Data provided ▸
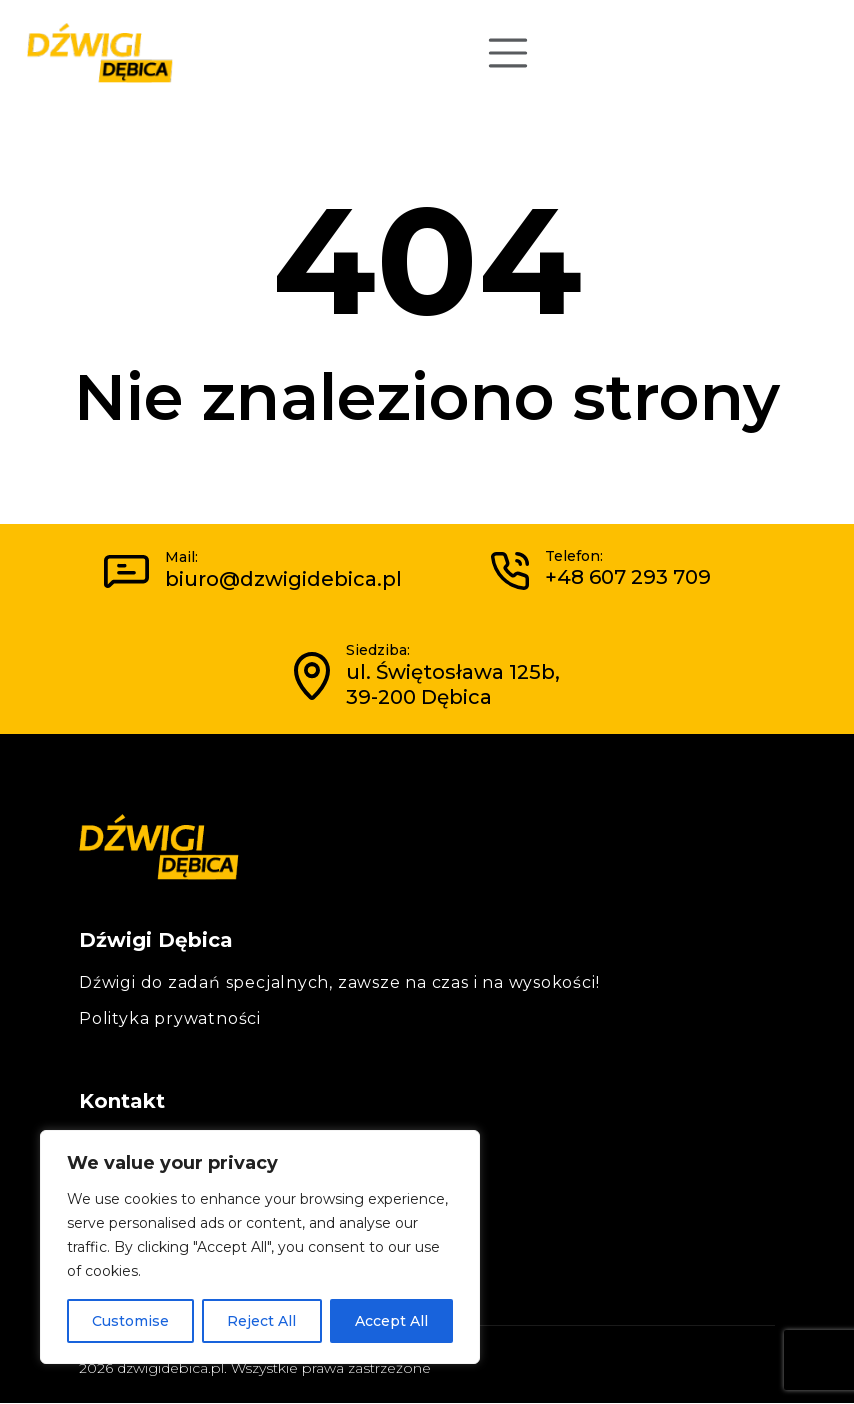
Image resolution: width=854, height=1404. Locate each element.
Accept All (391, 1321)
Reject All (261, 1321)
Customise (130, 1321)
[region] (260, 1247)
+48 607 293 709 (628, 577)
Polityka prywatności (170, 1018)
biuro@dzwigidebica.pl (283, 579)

Given problem ▸ Scale the data above by writing out every line again, with each coordinate in the answers multiplied by 0.25 and rounded to a whole number, halves rounded up. Leave all other lines unchanged and omit the pictures.

Exercise solution ▸
Image resolution: width=854, height=1404. Locate each element.
Accept All (98, 330)
Reject All (65, 330)
Customise (33, 330)
[region] (65, 312)
+48 607 293 709 (157, 144)
Polityka prywatności (43, 255)
biuro@dzwigidebica.pl (71, 145)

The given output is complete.